**ESERCIZI:**
a: Rispondi alle seguenti domande sul testo sul 2025 della geopolitica:
(i) In quale giorno Donald Trump giurerà come presidente degli Stati Uniti?
(ii) Quali due eventi vengono definiti tanto necessari quanto improbabili?
(iii) Quale legge è legata al 1890 e che cosa ha fatto?
b: Scrivi la parte successiva del testo sul 2025 della geopolitica, ripartendo subito dopo l'ultima frase riportata.

Il 2025 della geopolitica inizierà ufficialmente il 20 gennaio, con il giuramento di Donald Trump come quarantasettesimo presidente degli Stati Uniti. E l’attesa, probabilmente, è più carica d’angoscia in Ucraina che in Groenlandia. Tra i fattori che alimentano l’incertezza, spicca lo scontro tra personalità e gruppi che appoggiano Trump pur avendo posizioni molto diverse. Prevarrà il tecno-efficientismo libertario di Elon Musk, che punta a colonizzare Marte, o lo statalismo isolazionista di J.D. Vance, che vuole reindustrializzare le aree interne degli Stati Uniti? Lo scontro è già rovente, per esempio sull’immigrazione.
La sorte del 2025 non dipenderà solo da Trump e dai suoi sodali, ma anche da come reagiranno Cina e Unione Europea. Nella vita individuale come in quella collettiva, gli anni che passano sono segnati tanto da ciò che accade quanto da ciò che non accade: scelte non fatte, pericoli evitati, treni persi che non ripasseranno. Se vogliamo farci un’idea dell’anno che verrà, allora, dovremmo chiederci che cosa, probabilmente, non accadrà. Consideriamo due eventi tanto necessari quanto improbabili: un cambio di passo sull’intelligenza artificiale e l’emergere dell’Europa come attore globale. Che probabilità c’è che qualcosa si muova su questi fronti?
Oggi, per dirla con Anu Bradford, assistiamo alla competizione tra tre “imperi digitali” con obiettivi e logiche diverse: gli Stati Uniti incarnano il capitalismo del libero mercato guidato dalle Big Tech; la Cina privilegia il controllo statale e la sorveglianza digitale; l’Europa punta su un approccio regolatorio incentrato su privacy e diritti. Un equilibrio che, chiaramente, non funziona. Forse colonizzare Marte o avere camion che guidano da soli è più importante che sviluppare algoritmi per potenziare il lavoro di chi educa bambini e bambine o cura chi si ammala. Ma se dobbiamo investire le maggiori risorse finanziarie e le migliori menti del pianeta in una tecnologia piuttosto che in un’altra, dovremmo smetterla di affidarci solo a imprenditori americani o dittatori cinesi. Servirebbe una svolta politica. Il 1890, per esempio, è celebrato come l’anno dello Sherman Act negli Stati Uniti: la prima regolamentazione antitrust che ha contenuto il potere dei monopoli dell’epoca. Difficilmente, però, il 2025 sarà ricordato per una svolta simile nella governance dell’intelligenza artificiale.

**DATI FORNITI:**
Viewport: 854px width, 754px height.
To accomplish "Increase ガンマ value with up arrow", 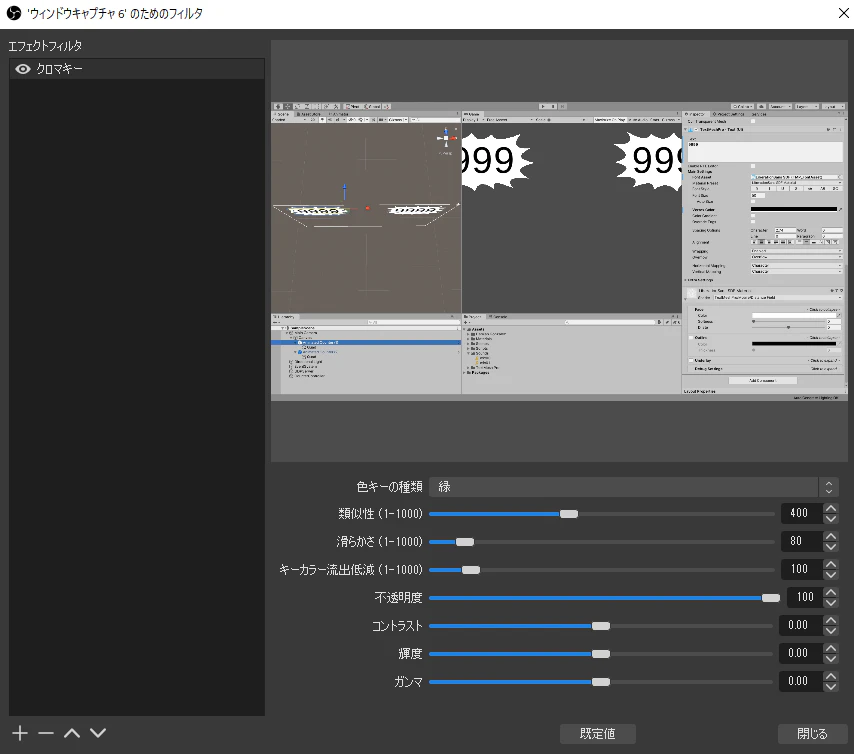I will pos(830,676).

**RISPOSTE AGLI ESERCIZI:**
a:
(i) Il 20 gennaio.
(ii) Un cambio di passo sull'intelligenza artificiale e l'emergere dell'Europa come attore globale.
(iii) Lo Sherman Act, la prima regolamentazione antitrust degli Stati Uniti, che ha contenuto il potere dei monopoli dell'epoca.

b:
In assenza di un quadro regolatorio internazionale, un modo per incidere lo stesso su questa partita potrebbe essere quello di orientare la domanda globale d’innovazione. In Europa, il 17% dei lavoratori è impiegato nel settore pubblico: un potenziale che le amministrazioni dovrebbero sfruttare investendo in intelligenza artificiale per sostenere la produttività e promuovere tecnologie centrate sulle persone, non sulla loro sostituzione nei processi produttivi. Potrebbe essere proprio l’Europa l’epicentro di questo nuovo modo di farsi “impero digitale”? Difficile se guardiamo a quella che abbiamo oggi. Anche qui servirebbe una svolta. Il 2002 è ricordato come l’anno in cui ha iniziato a circolare l’euro, suggellando l’unione monetaria tra i paesi europei. Difficilmente, però, il 2025 sarà l’anno della realizzazione del pezzo di costruzione europea che ancora manca: l’unione fiscale, con la messa in comune di tasse e debiti sotto l’egida di un’istituzione politica realmente europea.
È quanto richiederebbe il rapporto Draghi, se lo prendessimo sul serio. In Italia, il dibattito su quel rapporto è finito nel tritacarne delle opposte tifoserie. “È quello che serve per rilanciare investimenti e produttività”, hanno commentato alcuni. “Non parla abbastanza di politiche sociali, il termine ‘disuguaglianze’ vi compare a malapena”, hanno ribattuto altri. Per la serie: crescita economica contro giustizia sociale. Pochi, invece, si sono soffermati sulla sostanza politica del rapporto, che non sta nel conteggio delle parole, ma nella qualità delle istituzioni necessarie per attuarlo. Solo con un’unione fiscale, anche limitata ai soli paesi pronti a farla, l’Europa può avere qualche chance di contare nel nuovo scenario globale.
Insomma, Trump o non Trump, il 2025 non sarà né un nuovo 1890 né un nuovo 2002: non ci consegnerà né lo Sherman Act dell’intelligenza artificiale né una nuova Europa. Tuttavia, questi due “non avvenimenti” ci offrono un metro per valutarlo, man mano che si srotolerà: quanto più soddisfacenti saranno i progressi su questi due fronti – l’attivismo dei governi democratici negli investimenti in AI e l’unione fiscale tra i maggiori paesi europei – tanto meno peseranno le occasioni mancate. Perché senza ambizione politica, il futuro fa presto a farsi rimpianto.